The Skeptics

Will Congress Take Back the War Power?

 I collaborated with my Cato colleague John Samples on an op-ed that appears in the Philadelphia Inquirer. In it, we speculated on the impact, if any, that the newly elected members of Congress might have on the military budget, and on U.S. foreign policy generally. I lived in the Philly area for a number of years, attending grad school at Temple, and living and working in Delaware County, and over the river in New Jersey, so it was pretty cool to be published there, for just the second time.

I would like to clarify one point. John and I write:

The tea party movement has no clear foreign policy agenda. It seems unlikely, however, that the same tea partyers who want the U.S. government to do less at home are anxious to do more everywhere else.

For example, the movement and its new representatives in Washington might prefer to avoid sending U.S. forces into unnecessary and futile wars. Accordingly, they might also realize that substantial reductions in military spending are strategically wise, fiscally prudent, and politically necessary.

I don't want to overstate the extent to which the public drives such things. Several studies show that Americans tend to defer to elites, especially on matters of foreign policy. This can have a particularly pernicious effect when we're talking about wars. Indeed, it is the launching of wars, and the supposed need to sustain those wars, and then the post-war occupations long after the wars had ended, that explain why the United States today spends more on its military than at any time since World War II. We add new missions, new obligations, new deployments; we almost never shed them.

The historical pattern is pretty clear. Washington launches a war. Initially, it might not even look like a war. It might be a police action, or combat advisers, or technical assistance, or a humanitarian mission. But then some of those troops are killed or injured, or perhaps other Americans are harmed in the process, and the public rallies to the troops/the flag. Then, once the mission is well along, there is an overwhelming impulse to see that investment through to victory, to recover sunk costs, or to maintain or restore the nation's credibility.

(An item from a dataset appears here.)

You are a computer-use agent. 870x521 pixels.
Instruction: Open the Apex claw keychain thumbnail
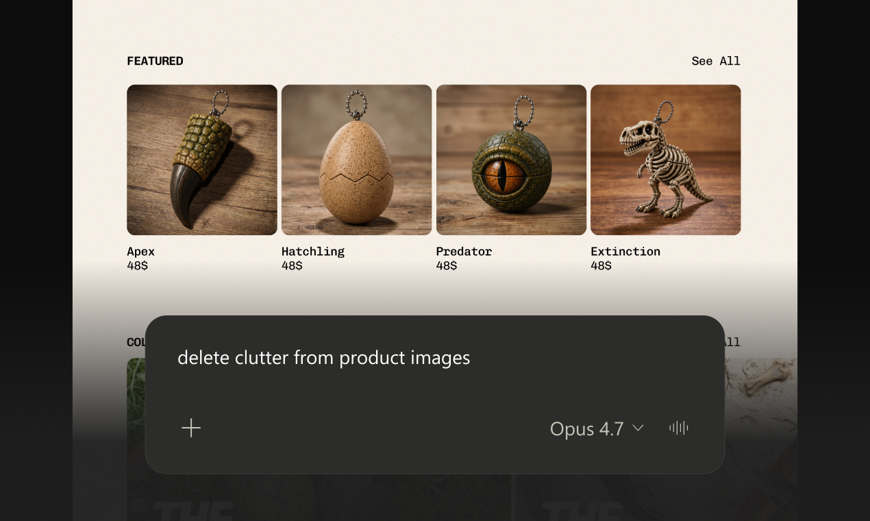point(201,160)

There a number of arguments for why we shouldn't allow sunk costs or concerns about credibility to sustain a military mission that has outlived its usefulness, or that might actually undermine American security (see, for example, Daryl Press's classic). The point here is that the enormous knowledge and power imbalance between the elites and the public at large, combined with the realization within Washington that policymakers can do some pretty stupid things abroad and not pay a heavy political price here at home, tips the scales heavily in an interventionist direction.

The Founders, mindful of this pattern from their study of history, intended for Congress -- and especially the branch closest to the people, the House -- to weigh heavily against foreign wars. Wars would have to be declared, by Congress, and paid for essentially on an as needed basis (recall that the Constitution stipulates the raising of an army, and the maintaining of a navy). But despite the fact that members swear an oath to uphold that sacred document, many are perfectly content to evade responsibility, assign blame to the White House when the wars go poorly, and ride in the victory parades when they go well.

This is not a new problem. In 1846, President James K. Polk sent U.S. troops into territory claimed jointly by Mexico and the United States. When Mexican forces attacked a contingent under Gen. Zachary Taylor’s command, Congress declared war, handing Polk the conflict that he wanted all along. Two years later, Congress formally censured Polk for exceeding his constitutional authority, but by then the damage had already been done. My Cato colleague Stanley Kober introduced me many years ago to a letter on the incident from then-Cong. Abraham Lincoln to his law partner. The exchange is eerily reminiscent of debates that we continue to have to this day, and I used it in my book, The Power Problem.

Lincoln noted:

Allow the President to invade a neighboring nation whenever he shall deem it necessary to repel an invasion, and you allow him to do so whenever he may choose to say he deems it necessary for such purpose, and you allow him to make war at pleasure. . . The provision of the Constitution giving the war making power to Congress was dictated, as I understand it, by the following reasons: kings had always been involving and impoverishing their people in wars, pretending generally, if not always, that the good of the people was the object. This our convention understood to be the most oppressive of all kingly oppressions, and they resolved to so frame the Constitution that no one man should hold the power of bringing this oppression upon us.